Vernieuwing van het literatuuronderwijs kan enorm gestimuleerd worden door het introduceren van de leesniveaus van Witte. Dit is een didactische aanpak van het fictie- en literatuuronderwijs en is zeer succesvol in Nederland. Met de leesniveaus kunnen leerkrachten de literaire ontwikkeling van leerlingen analyseren, structureren en stimuleren. Bij deze aanpak staat de leerling centraal. Hij leest boeken die aansluiten bij zijn eigen persoonlijke leesniveau en ontdekt zo dat lezen plezierig kan zijn. Het gaat dan om het lezen van het juiste boek op het juiste moment. Daarna kan hij gemotiveerd worden steeds een niveau hoger te lezen. Door te werken met de leesniveaus is er sprake van gedifferentieerd onderwijs, waardoor er aansluiting is met de verschillende leerlingen. Elk leesniveau typeert een bepaalde manier van lezen en er zijn in totaal vijf leesniveaus, van vrij eenvoudig tot ingewikkeld, met onderverdelingen. Elk niveau heeft leerling- en boekkenmerken, zodat leerlingen met behulp van deze kenmerken hun eigen niveau kunnen bepalen. Elk leesniveau is gekoppeld aan boeken en opdrachten die afgestemd zijn op het betreffende niveau.     

Introductie van de leesniveaus houdt in dat leerkrachten bijgeschoold worden in de achtergronden van deze methode. Ook kan een panel van leerkrachten in het veld de niveaus beoordelen en vaststellen of deze op de voj-scholen van toepassing zijn. Daarnaast moet worden vastgesteld wat het eindniveau van literaire competentie zou moeten zijn op mulo-niveau, en of we hetzelfde eindniveau als in Nederland kunnen hanteren. In de leeftijdsgroep (12-15 jaar) geldt minstens niveau 2 voor zowel ‘eind 4 vmbo’ als voor ‘eind onderbouw havo/vwo.

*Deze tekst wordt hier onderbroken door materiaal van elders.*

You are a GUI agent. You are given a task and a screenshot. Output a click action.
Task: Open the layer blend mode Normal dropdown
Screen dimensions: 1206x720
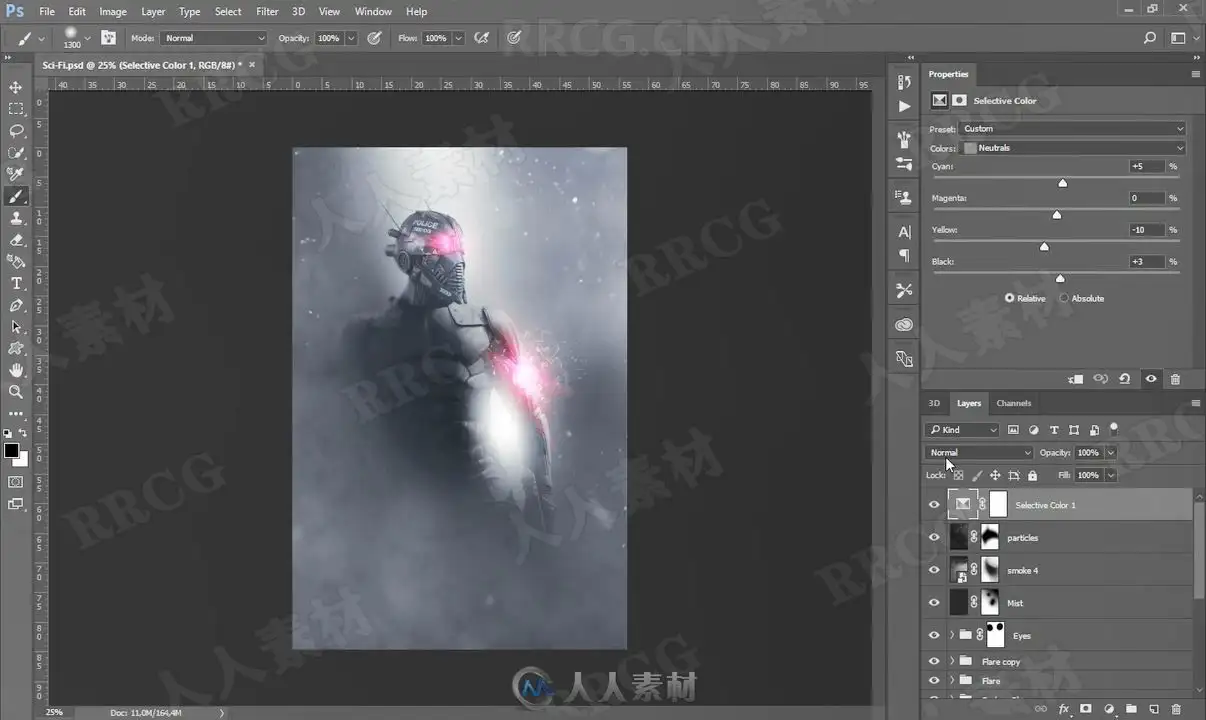coord(979,453)
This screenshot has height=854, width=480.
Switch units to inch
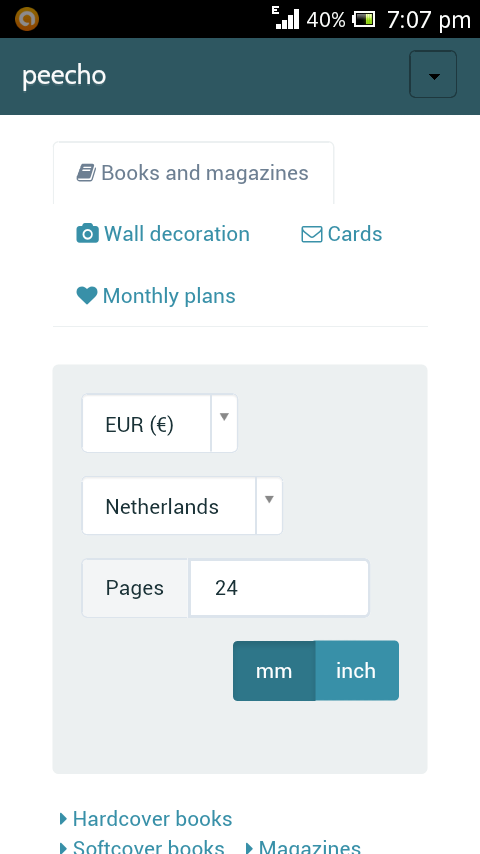coord(357,670)
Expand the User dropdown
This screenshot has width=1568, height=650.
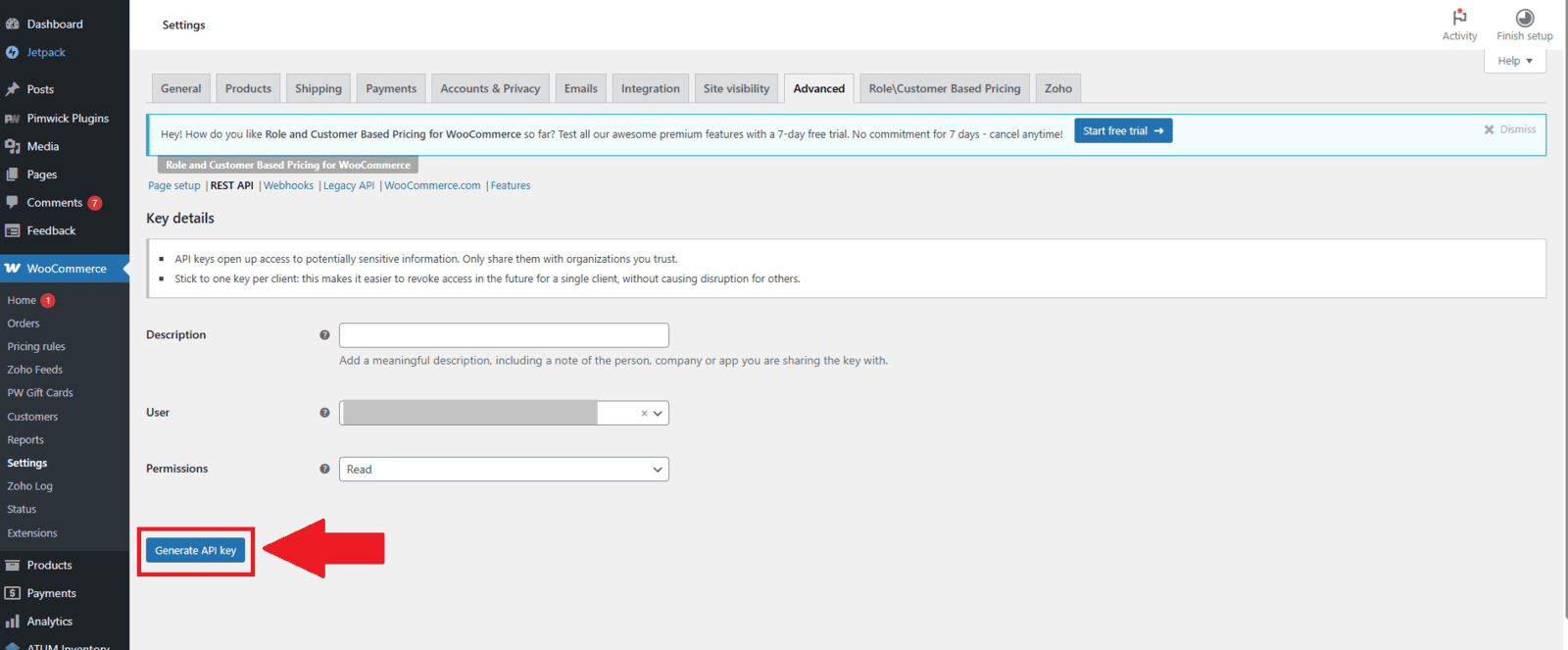coord(658,414)
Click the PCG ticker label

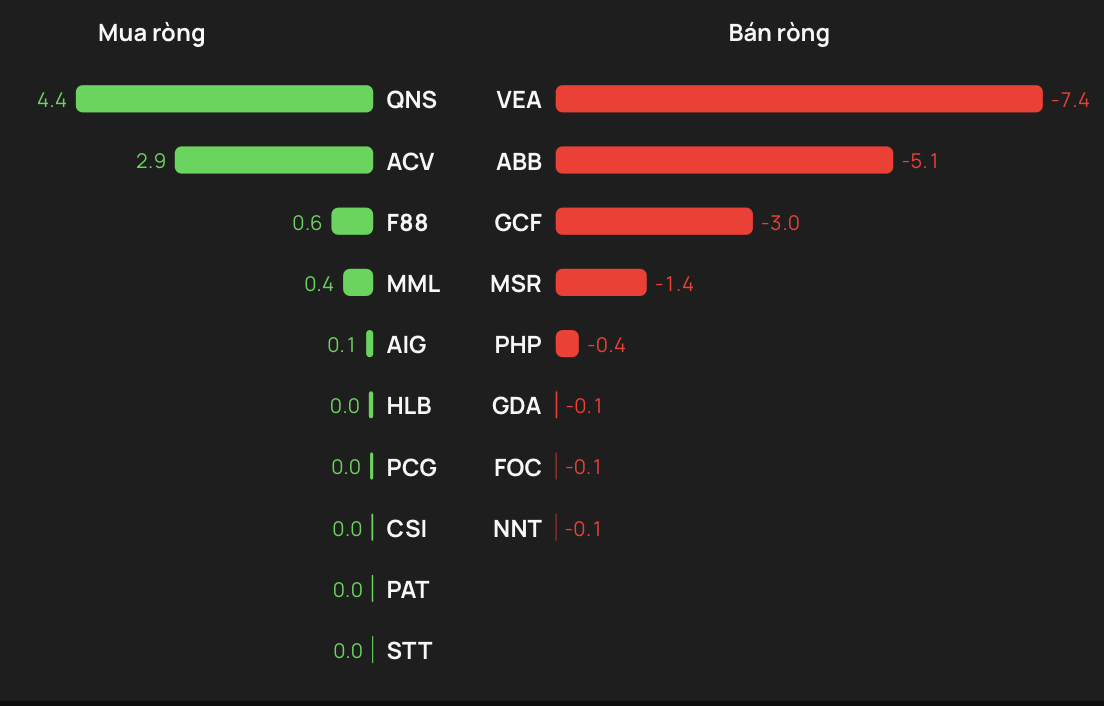click(x=412, y=467)
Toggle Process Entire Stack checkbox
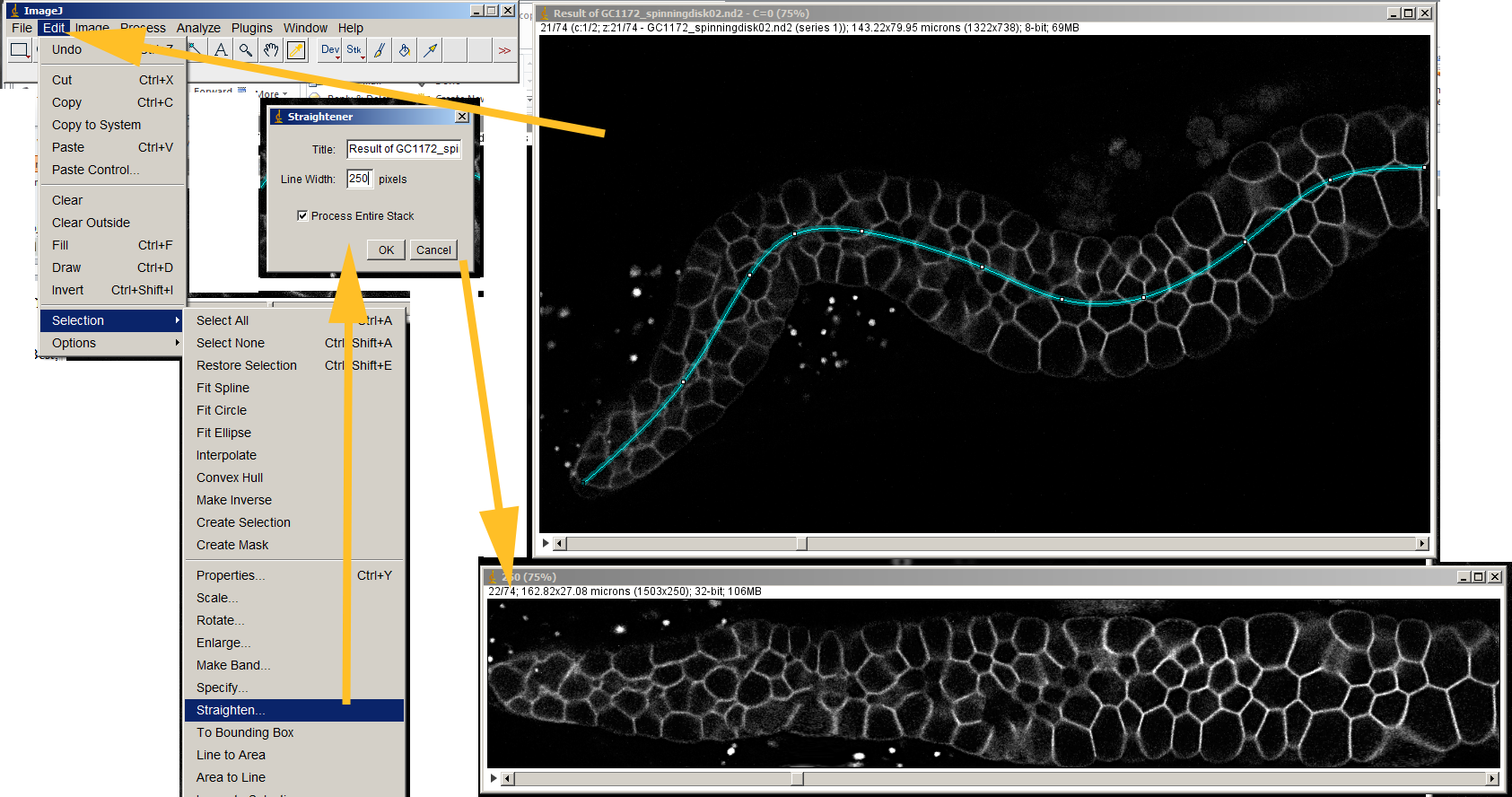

Verder zou er een Surinaamse website kunnen worden opgezet, waarin boeken naar niveaus zijn ingedeeld en voorzien zijn van bijbehorende opdrachten. Het boekenaanbod in bibliotheken hoort te voorzien in recente werken en Surinaamse jeugdboeken. Samenwerking met Curaçao, Aruba en Bonaire zal een verrijking zijn voor deze website. In Caran-verband is in november 2019 een aanvang gemaakt voor een digitaal platform voor het uitwisselen van les-ideeën voor het vak Nederlands.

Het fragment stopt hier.